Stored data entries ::
************

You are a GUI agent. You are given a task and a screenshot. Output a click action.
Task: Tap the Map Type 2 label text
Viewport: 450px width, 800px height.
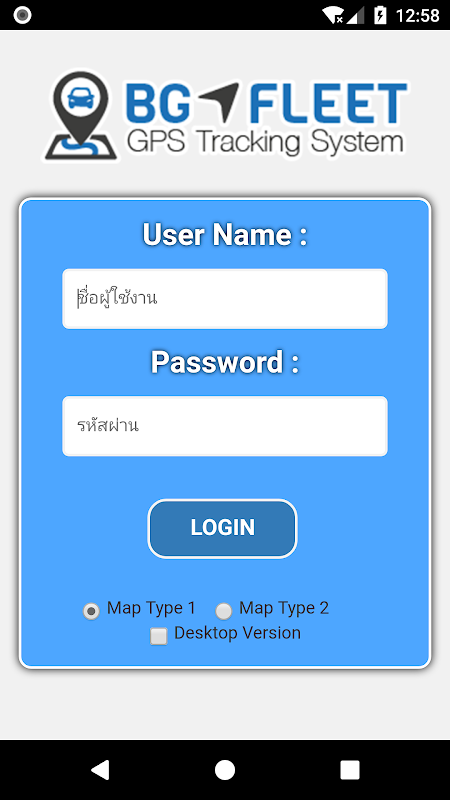pos(284,608)
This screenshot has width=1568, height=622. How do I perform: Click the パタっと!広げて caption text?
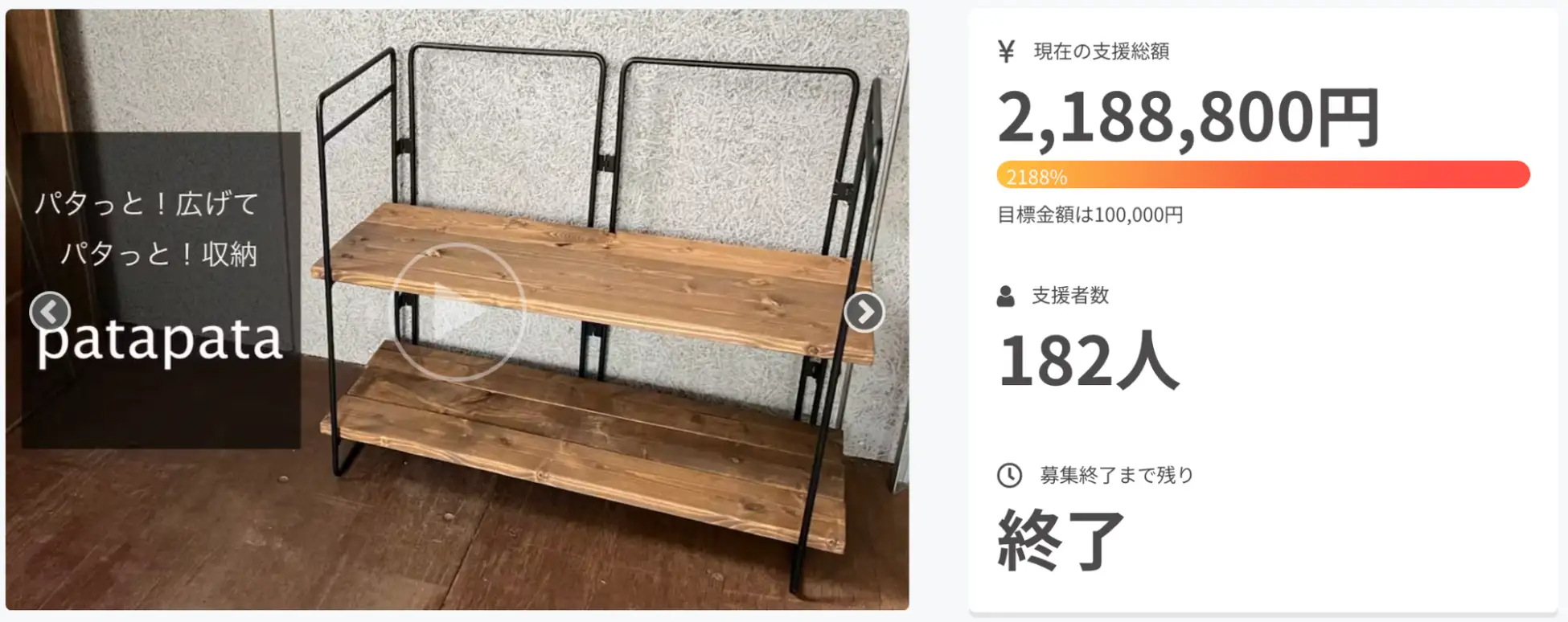tap(146, 203)
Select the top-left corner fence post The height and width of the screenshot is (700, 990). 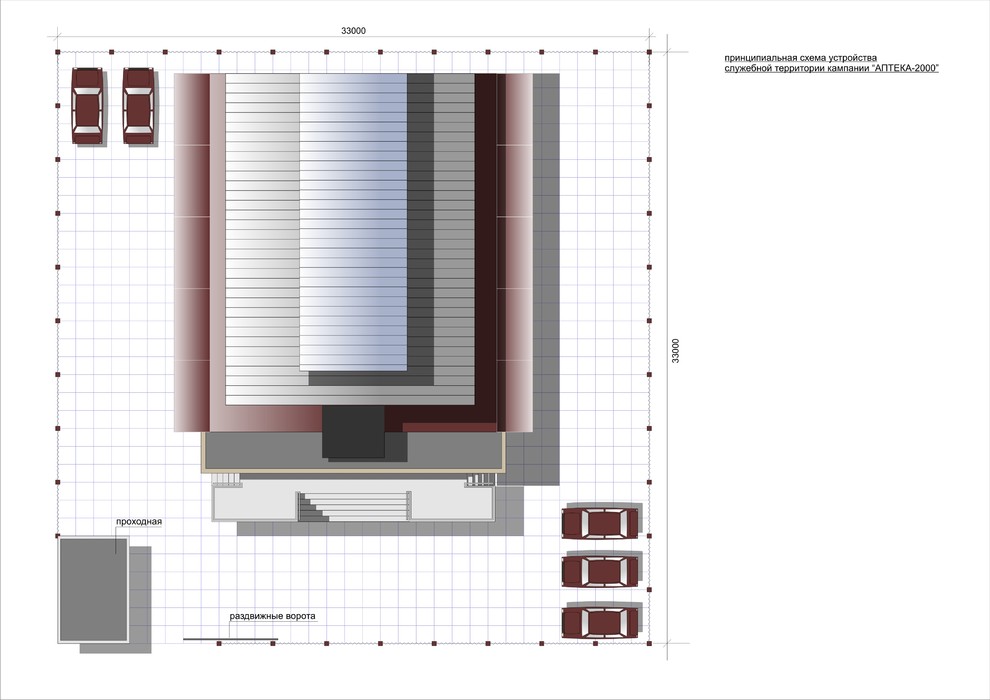57,52
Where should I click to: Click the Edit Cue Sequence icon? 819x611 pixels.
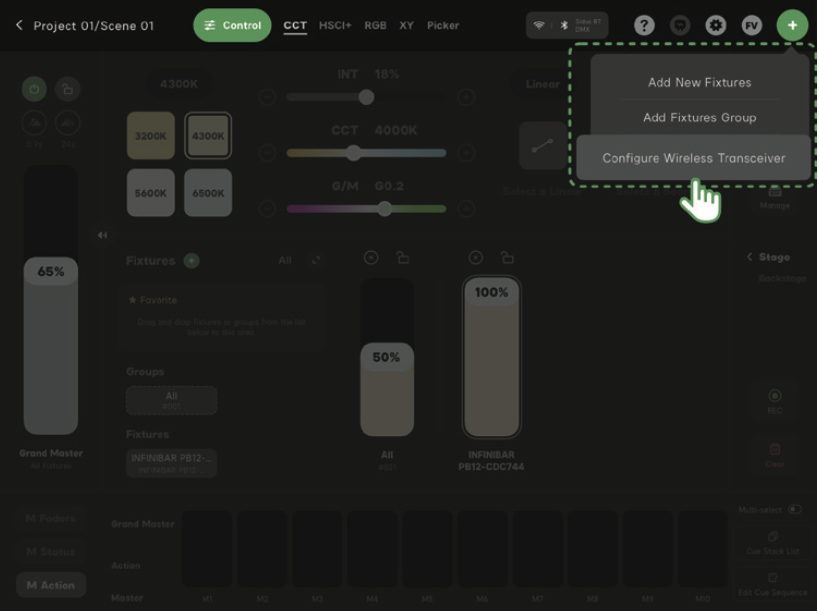(773, 577)
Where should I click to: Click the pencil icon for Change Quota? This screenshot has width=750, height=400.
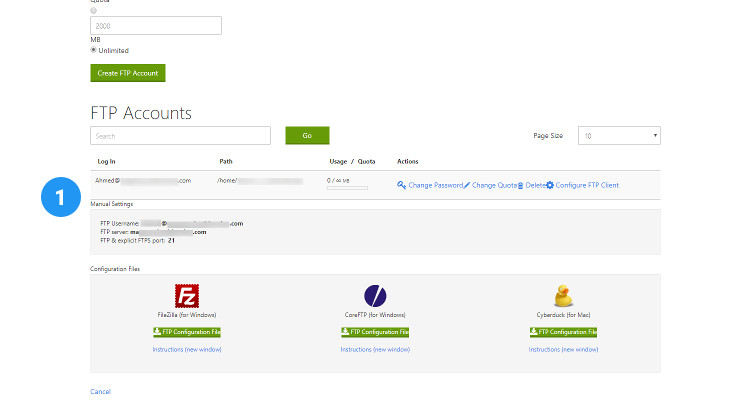click(467, 185)
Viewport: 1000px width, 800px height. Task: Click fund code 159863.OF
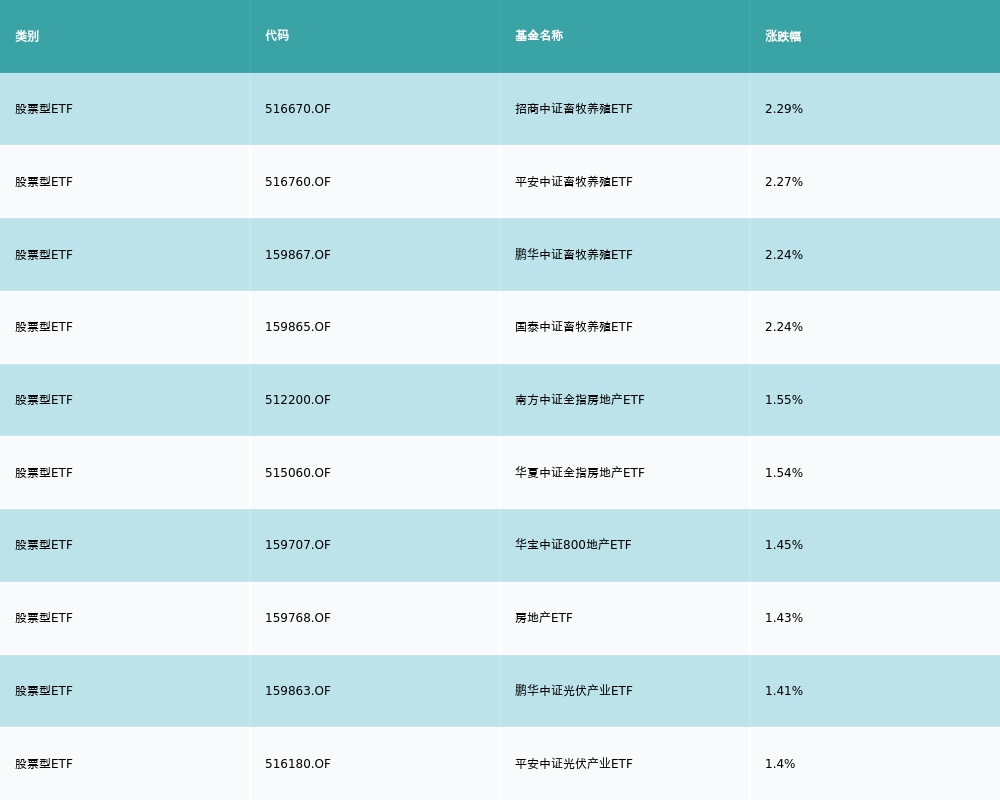tap(298, 691)
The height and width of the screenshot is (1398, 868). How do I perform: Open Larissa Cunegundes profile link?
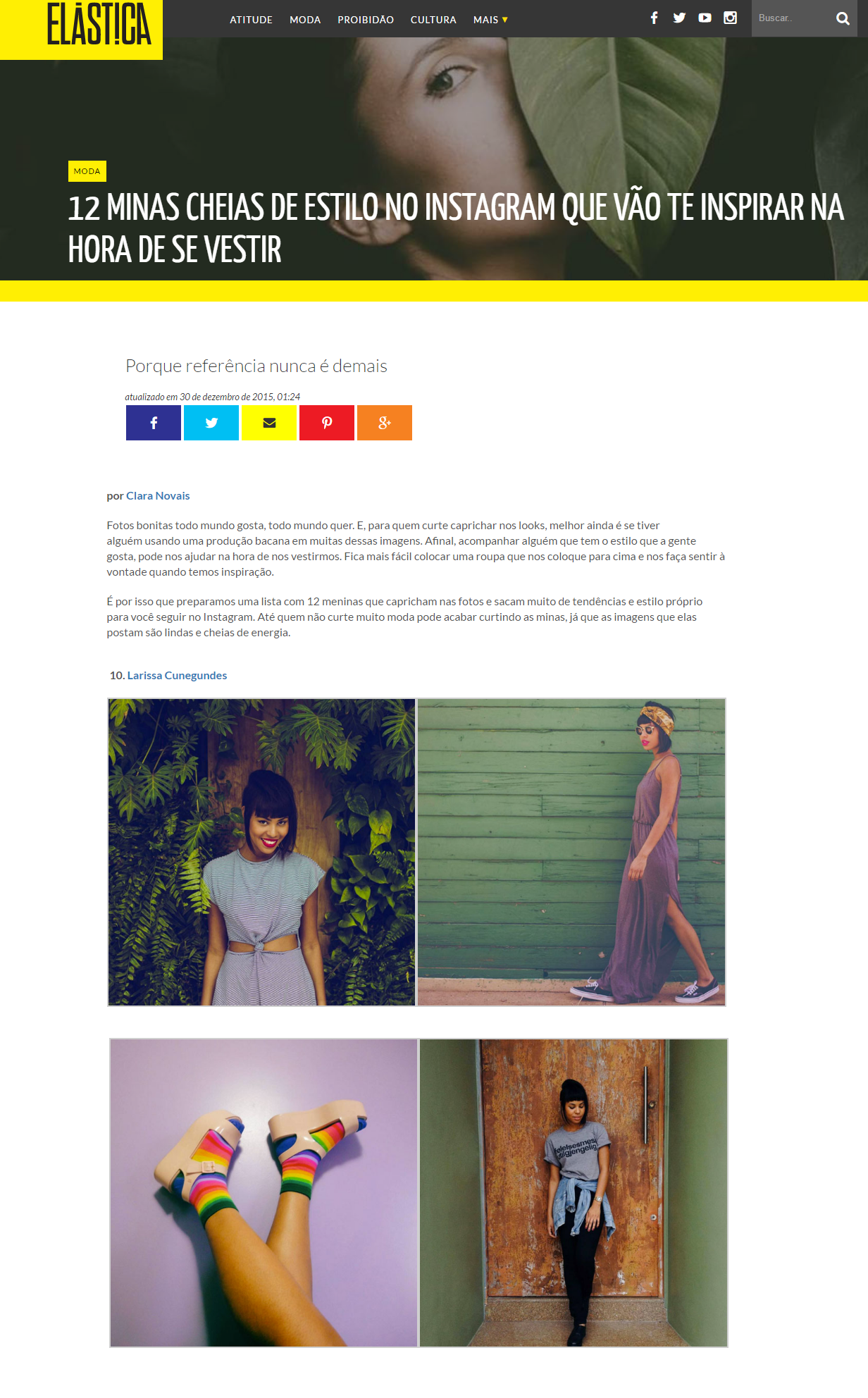coord(177,675)
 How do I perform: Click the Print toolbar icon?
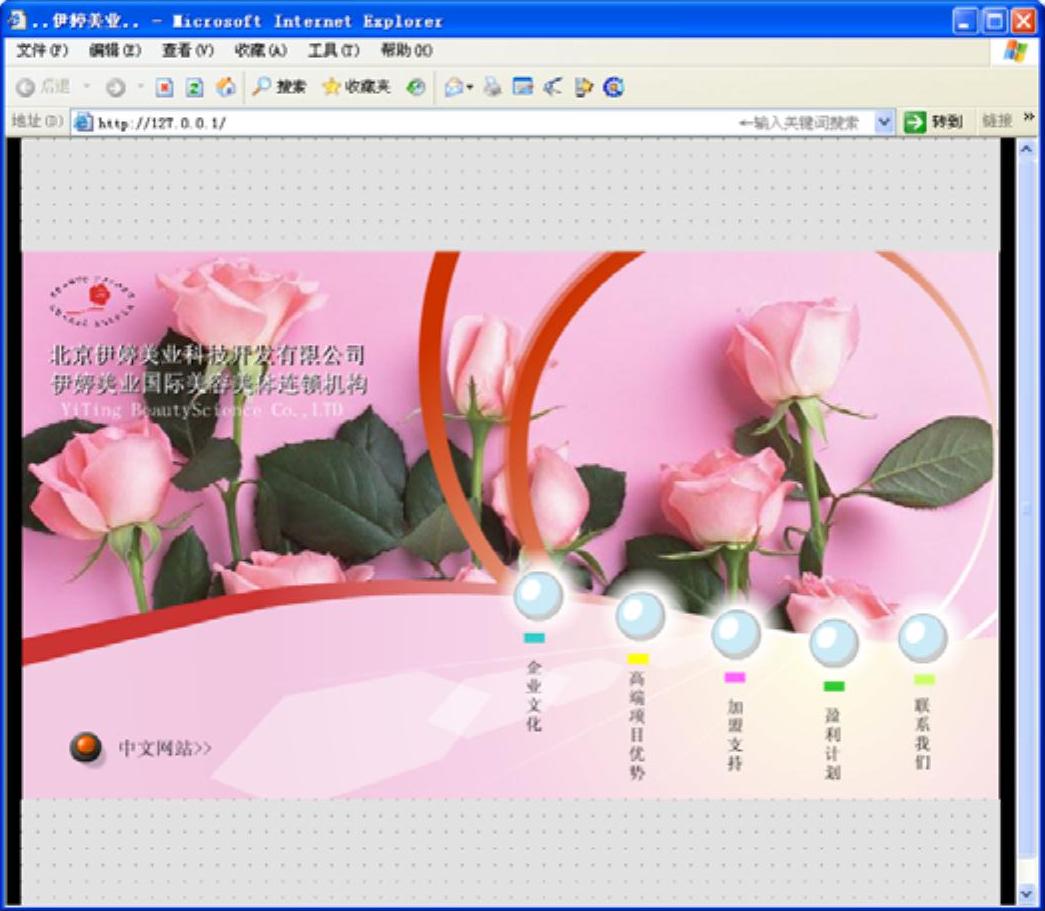tap(492, 88)
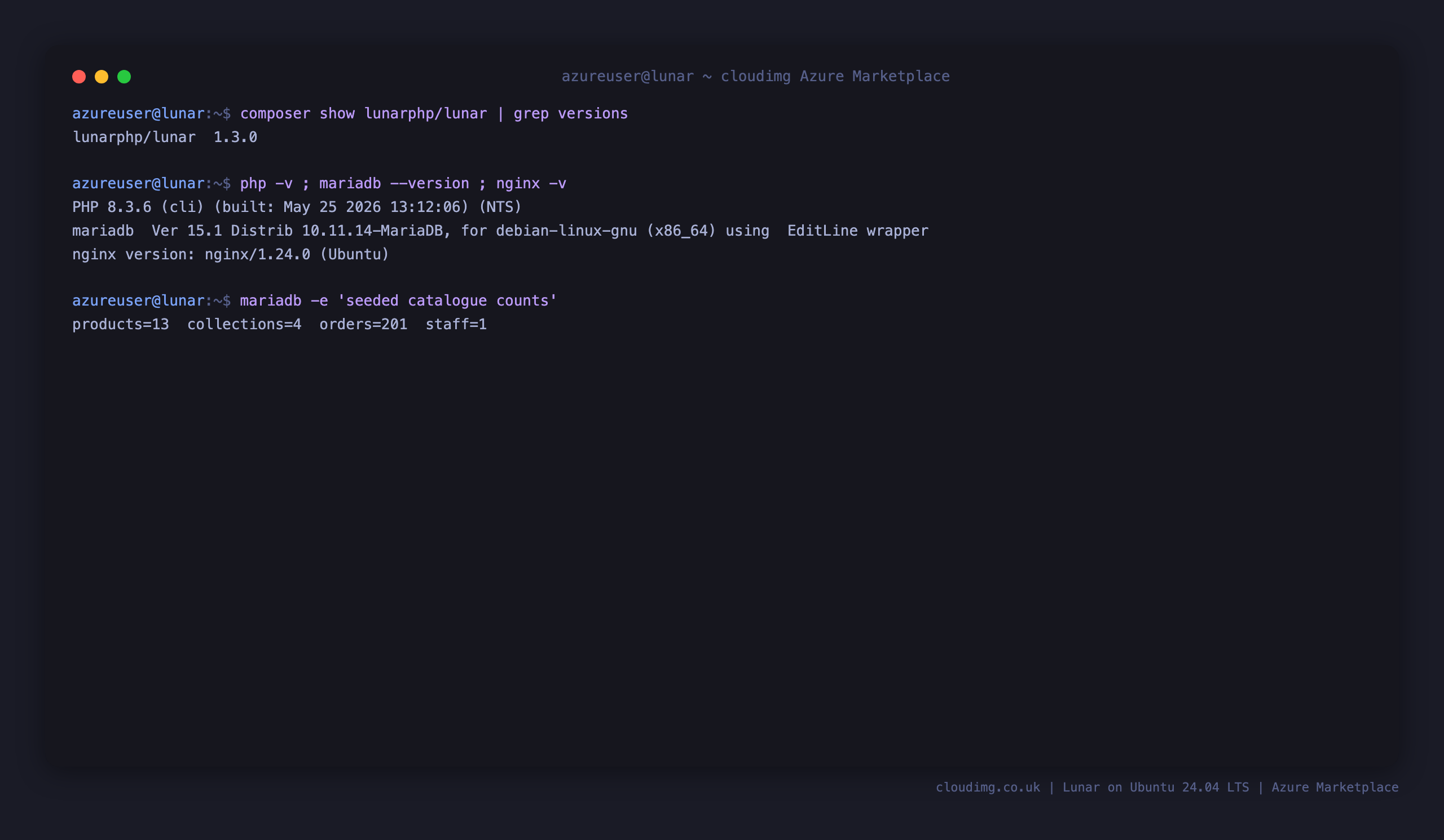
Task: Click the mariadb Ver 15.1 Distrib output
Action: click(x=500, y=231)
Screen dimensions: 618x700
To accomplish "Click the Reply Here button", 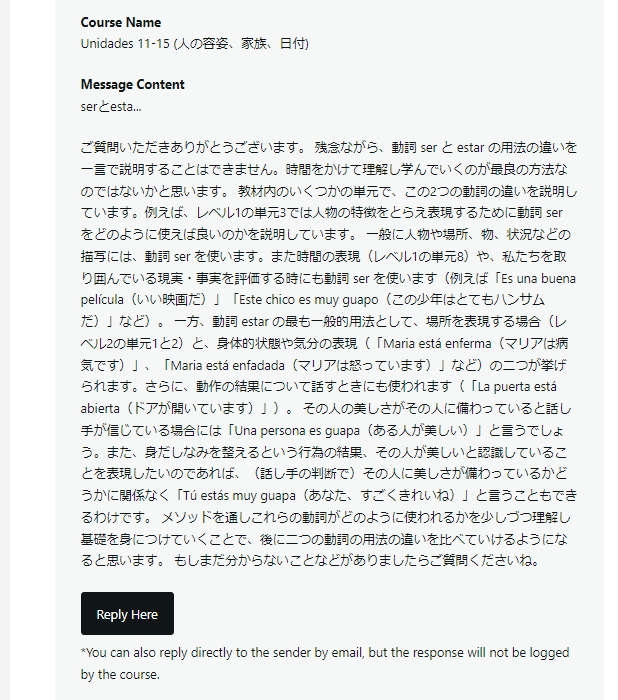I will pyautogui.click(x=127, y=613).
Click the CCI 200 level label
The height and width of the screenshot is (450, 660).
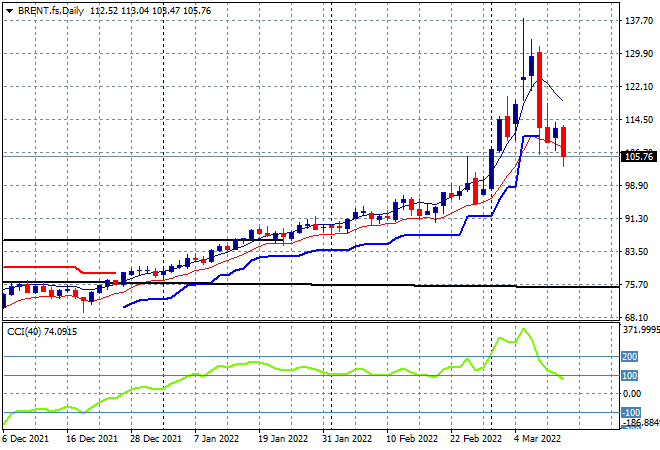[630, 356]
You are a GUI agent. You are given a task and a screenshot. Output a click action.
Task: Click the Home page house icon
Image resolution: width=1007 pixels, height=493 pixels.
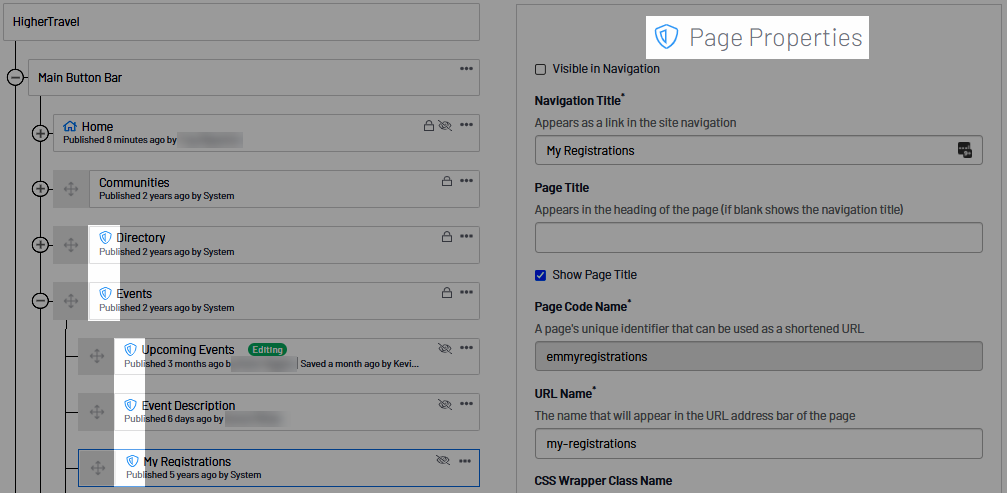pos(70,127)
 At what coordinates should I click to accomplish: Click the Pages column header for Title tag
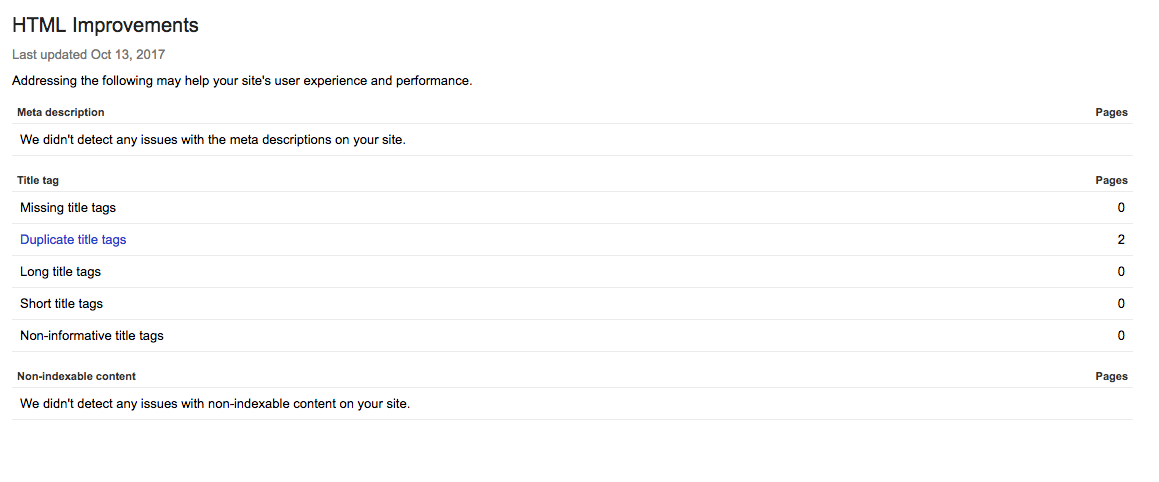click(1112, 180)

************

Exercise description :: Show the lines in the entries above that include the string "label".

Solution ::
Task: Tap the Map Type 2 label text
Click the CCI 200 level label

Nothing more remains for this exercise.